# How can my MC fake a murder?



## Eicca (Mar 11, 2018)

My MC wants the FBI to think he killed his partner. His partner does not know about his plan, and if she did, she certainly would not want him to do it. He'll only have a short amount of time to execute his plan while she's asleep.


The FBI is already looking for him, and all he has to work with is his partner’s Chevy truck and maybe her cell phone. They are both nomadic and destitute at this point. His partner is injured bad enough that she can't really do much. He believes that if everyone thinks she is dead, she’ll be able to recover and work freely to solve their mystery. He’s basically sacrificing himself. 

I want to write this scene so that even the reader will be suspecting that he actually kills her.


How can he pull it off?


----------



## Ralph Rotten (Mar 11, 2018)

# [Data listing]
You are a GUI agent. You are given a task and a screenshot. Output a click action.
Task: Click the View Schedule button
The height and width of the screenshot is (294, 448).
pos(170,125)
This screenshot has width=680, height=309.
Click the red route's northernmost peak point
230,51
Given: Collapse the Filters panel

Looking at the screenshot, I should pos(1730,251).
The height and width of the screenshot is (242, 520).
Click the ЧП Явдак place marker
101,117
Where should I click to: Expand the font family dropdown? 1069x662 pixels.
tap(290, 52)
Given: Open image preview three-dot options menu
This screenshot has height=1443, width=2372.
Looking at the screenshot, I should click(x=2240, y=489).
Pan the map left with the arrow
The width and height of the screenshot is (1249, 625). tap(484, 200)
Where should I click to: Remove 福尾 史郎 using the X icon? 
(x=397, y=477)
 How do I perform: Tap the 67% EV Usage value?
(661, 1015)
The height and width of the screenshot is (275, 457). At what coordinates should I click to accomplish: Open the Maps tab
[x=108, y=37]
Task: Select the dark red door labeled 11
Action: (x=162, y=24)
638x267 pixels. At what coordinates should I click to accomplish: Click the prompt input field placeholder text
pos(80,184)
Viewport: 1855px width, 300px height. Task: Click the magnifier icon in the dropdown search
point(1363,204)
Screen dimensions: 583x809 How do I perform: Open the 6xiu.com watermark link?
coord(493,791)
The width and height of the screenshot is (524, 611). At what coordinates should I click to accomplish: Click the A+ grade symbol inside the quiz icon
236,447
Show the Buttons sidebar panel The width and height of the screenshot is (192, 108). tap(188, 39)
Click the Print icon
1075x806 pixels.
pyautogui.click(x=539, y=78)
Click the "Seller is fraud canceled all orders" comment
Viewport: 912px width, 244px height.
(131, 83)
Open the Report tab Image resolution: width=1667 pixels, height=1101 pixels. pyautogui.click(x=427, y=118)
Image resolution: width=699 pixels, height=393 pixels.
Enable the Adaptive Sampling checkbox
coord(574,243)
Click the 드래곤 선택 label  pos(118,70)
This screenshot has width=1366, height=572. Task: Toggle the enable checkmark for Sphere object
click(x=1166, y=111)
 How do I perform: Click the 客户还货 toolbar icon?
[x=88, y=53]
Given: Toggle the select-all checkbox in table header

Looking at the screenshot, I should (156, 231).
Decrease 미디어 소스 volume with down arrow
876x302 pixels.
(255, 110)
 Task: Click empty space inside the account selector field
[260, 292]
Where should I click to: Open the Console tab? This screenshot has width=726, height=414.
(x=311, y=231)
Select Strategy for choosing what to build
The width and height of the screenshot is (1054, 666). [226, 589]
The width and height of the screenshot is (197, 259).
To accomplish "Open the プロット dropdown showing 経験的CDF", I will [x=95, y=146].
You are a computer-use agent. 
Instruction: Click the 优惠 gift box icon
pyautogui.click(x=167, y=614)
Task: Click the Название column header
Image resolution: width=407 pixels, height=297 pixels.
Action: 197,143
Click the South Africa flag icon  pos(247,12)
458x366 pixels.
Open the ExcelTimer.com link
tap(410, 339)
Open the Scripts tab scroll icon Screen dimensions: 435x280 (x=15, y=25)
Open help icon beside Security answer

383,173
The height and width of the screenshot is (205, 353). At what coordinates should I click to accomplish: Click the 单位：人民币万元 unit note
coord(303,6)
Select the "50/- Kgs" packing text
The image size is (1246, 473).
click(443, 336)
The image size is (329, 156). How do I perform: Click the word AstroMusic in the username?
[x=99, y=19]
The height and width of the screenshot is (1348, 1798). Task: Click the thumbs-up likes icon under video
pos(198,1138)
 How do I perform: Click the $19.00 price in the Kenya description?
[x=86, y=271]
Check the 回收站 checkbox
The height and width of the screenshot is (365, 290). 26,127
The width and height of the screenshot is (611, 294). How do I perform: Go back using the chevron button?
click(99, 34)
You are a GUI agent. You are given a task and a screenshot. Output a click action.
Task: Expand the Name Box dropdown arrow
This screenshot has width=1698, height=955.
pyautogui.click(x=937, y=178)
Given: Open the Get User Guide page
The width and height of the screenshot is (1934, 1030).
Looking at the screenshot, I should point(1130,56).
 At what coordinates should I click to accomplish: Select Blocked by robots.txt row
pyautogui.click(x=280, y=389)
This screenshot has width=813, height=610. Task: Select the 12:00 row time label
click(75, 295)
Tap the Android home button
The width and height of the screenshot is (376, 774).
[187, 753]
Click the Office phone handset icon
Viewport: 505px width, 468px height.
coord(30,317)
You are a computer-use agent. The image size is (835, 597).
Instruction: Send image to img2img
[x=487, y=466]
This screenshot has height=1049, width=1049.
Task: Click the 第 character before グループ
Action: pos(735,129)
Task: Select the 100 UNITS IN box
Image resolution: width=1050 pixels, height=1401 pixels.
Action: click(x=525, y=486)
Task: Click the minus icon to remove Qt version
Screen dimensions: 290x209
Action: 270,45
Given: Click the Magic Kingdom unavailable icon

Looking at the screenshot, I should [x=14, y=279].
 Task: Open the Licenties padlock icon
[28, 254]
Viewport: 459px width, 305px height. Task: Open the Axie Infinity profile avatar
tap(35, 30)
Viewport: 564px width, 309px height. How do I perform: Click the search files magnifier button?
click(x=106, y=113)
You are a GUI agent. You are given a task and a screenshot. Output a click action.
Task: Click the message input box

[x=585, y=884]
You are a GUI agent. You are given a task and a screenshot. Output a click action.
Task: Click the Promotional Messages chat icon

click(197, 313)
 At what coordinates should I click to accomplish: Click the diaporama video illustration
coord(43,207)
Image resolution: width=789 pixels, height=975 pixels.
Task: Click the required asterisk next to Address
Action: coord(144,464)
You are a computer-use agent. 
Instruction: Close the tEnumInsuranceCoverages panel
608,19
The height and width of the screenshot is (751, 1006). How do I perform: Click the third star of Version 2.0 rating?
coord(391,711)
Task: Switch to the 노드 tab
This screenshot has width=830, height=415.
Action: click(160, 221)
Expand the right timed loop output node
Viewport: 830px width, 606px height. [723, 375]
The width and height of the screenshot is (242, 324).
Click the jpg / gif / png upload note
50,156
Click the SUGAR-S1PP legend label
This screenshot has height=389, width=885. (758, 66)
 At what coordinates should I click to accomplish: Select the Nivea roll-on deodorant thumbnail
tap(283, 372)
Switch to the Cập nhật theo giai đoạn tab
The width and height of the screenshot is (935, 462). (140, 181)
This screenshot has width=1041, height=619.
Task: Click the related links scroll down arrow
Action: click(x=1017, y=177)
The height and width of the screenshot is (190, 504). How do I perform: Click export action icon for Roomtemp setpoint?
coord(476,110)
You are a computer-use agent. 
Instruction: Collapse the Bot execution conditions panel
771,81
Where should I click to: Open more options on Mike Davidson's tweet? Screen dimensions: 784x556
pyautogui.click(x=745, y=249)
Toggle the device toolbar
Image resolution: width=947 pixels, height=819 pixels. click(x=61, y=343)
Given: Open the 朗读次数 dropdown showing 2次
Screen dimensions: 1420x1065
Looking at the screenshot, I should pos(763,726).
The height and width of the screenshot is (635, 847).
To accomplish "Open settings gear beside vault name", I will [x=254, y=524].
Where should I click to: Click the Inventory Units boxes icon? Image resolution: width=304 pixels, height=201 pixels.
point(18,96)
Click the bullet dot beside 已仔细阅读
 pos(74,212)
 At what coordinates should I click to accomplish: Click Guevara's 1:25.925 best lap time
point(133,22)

# [Request]
Extend the forum thread about a character faking his partner's murder, picking up after its last line. The records aren't needed for this.

# [Answer for this exercise]
If he could get hold of a quart of her blood, mebbe some hair, clothes, and create a crime scene that looks like she was killed there (and drops of blood lead to the river where her body was dumped.)


----------



## Eicca (Mar 11, 2018)

What if we up the ante? I want to make the ultimate goal to deceive the reader first, the FBI second. How might I make the "murder" look more like a tragic accident (while really still being calculated)? That would really contribute to the emotional context of the overall situation.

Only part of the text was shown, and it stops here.